• Here is a 'fairly' simple solution to your problem.

    First a table is 'created' which contains the totals for each column.

    Then this table is used to calculate the percentages for all the columns.

    Two solutions which are both about equal. First solution is using a 'WITH' statement which creates a 'temporary' table/view for the totals. Then the totals are used in the end part of the statement.

    Second example does the same but actually build a #counted table for the totals.

    --

    -- T contains the totals for each column

    --

    ;

    With

    T as (

    select SUM(abington) S_A, SUM(belmontst) S_B, SUM(bridgewater) S_C from #test)

    select *

    ,100.0*Abington/S_A Percent_A

    ,100.0*BelmontSt/S_B Percent_B

    ,100.0*Bridgewater/S_C Percent_C

    from #Test cross join T

    --

    -- Alternative:

    --

    -- #Counted contains the totals for each column

    --

    select SUM(abington) S_A, SUM(belmontst) S_B, SUM(bridgewater) S_C into #Counted from #test

    select *

    ,100.0*Abington/S_A Percent_A

    ,100.0*BelmontSt/S_B Percent_B

    ,100.0*Bridgewater/S_C Percent_C

    from #Test cross join counted

    drop table #Test

    drop table #counted

    There are other solutions which can calculate the percentage 'more' directly, but code for that is more advanced.

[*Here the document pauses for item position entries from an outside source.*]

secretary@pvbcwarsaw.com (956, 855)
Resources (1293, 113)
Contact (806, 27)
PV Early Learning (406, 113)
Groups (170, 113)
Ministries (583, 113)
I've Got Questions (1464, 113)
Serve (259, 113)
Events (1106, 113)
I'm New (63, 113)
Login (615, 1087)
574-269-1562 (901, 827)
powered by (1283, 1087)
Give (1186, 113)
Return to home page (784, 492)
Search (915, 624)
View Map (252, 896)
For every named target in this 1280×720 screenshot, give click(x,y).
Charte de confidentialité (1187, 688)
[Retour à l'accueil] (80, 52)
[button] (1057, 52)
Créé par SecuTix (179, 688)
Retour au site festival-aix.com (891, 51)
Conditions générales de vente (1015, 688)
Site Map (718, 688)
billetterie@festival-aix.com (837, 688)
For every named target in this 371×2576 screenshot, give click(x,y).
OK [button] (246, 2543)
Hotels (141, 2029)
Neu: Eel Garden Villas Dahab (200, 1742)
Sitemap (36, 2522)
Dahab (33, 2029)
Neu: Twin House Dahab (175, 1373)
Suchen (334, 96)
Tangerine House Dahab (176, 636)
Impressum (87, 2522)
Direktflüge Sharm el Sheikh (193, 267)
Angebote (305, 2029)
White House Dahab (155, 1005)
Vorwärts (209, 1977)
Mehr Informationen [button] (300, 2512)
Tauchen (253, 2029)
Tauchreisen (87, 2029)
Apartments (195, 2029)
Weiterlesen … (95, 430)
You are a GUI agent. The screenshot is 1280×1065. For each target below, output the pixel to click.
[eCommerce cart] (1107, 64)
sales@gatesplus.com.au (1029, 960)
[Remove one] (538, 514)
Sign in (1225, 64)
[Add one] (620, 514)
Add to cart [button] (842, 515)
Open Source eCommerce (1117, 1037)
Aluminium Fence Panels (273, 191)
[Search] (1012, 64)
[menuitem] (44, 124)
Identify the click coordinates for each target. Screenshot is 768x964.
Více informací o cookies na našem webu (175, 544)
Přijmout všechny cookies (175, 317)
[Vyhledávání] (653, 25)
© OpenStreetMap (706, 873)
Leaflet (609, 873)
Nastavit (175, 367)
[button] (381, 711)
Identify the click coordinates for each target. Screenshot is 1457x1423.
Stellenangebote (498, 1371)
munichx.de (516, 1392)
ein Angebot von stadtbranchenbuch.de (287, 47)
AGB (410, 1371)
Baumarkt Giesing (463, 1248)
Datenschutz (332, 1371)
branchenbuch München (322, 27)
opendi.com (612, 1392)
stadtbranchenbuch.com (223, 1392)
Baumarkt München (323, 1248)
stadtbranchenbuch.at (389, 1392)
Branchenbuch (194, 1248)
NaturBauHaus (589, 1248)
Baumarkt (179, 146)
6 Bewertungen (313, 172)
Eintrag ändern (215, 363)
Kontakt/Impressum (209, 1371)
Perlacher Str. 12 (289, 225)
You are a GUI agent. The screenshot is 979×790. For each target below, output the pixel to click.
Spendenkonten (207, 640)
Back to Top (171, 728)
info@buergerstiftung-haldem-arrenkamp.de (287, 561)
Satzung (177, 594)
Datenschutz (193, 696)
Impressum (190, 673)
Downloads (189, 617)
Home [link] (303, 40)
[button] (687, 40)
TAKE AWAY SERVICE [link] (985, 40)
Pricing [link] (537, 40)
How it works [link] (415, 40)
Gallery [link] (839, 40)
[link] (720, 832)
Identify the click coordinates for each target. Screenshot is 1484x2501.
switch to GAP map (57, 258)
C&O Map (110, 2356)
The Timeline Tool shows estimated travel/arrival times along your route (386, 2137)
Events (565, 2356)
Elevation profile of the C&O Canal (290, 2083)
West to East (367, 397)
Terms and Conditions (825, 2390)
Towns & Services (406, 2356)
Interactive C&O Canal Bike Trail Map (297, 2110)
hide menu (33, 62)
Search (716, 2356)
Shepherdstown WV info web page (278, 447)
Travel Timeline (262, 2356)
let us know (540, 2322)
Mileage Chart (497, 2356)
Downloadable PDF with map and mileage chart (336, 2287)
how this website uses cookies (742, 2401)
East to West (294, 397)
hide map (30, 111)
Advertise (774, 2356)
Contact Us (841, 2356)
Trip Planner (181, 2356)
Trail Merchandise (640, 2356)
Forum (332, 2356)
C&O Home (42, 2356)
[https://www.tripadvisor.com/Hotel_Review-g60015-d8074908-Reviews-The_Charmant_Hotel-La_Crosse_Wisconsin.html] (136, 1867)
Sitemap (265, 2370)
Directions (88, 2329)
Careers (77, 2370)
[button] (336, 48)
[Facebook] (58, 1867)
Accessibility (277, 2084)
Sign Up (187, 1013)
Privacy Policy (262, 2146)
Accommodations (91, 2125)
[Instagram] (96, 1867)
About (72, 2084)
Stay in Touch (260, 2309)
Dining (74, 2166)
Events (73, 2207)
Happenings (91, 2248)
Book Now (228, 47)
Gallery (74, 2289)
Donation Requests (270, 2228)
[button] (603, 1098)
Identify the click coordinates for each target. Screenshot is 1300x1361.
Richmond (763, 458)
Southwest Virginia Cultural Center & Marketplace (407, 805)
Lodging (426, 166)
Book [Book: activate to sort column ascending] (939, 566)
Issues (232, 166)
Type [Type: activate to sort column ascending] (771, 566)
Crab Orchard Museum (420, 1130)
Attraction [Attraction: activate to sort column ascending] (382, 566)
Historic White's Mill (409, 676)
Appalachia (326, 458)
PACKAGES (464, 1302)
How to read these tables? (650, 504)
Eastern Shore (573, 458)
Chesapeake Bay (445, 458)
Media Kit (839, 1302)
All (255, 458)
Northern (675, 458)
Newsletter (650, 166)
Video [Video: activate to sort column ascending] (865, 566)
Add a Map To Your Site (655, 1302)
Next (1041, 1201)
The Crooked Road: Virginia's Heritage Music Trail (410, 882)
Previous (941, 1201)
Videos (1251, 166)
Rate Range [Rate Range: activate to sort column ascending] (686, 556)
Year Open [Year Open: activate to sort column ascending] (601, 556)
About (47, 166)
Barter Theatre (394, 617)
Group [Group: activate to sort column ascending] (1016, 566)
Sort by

    Weaknesses of the example and the solution is that the number of columns depends on the number of sites with patients. Code has to change if another site is added, this is a weakness.

    For the percentages their is the weakness that a site with no patients yet will result in an error because of the division by zero.

    Questions to others in the group:

    With examples as these how do we prevent a division by zero. (Because the complete column does only contain zero's). (The same for averaging fields if there are only zero fields).

    Please tel if this solution works for you, or helps you along.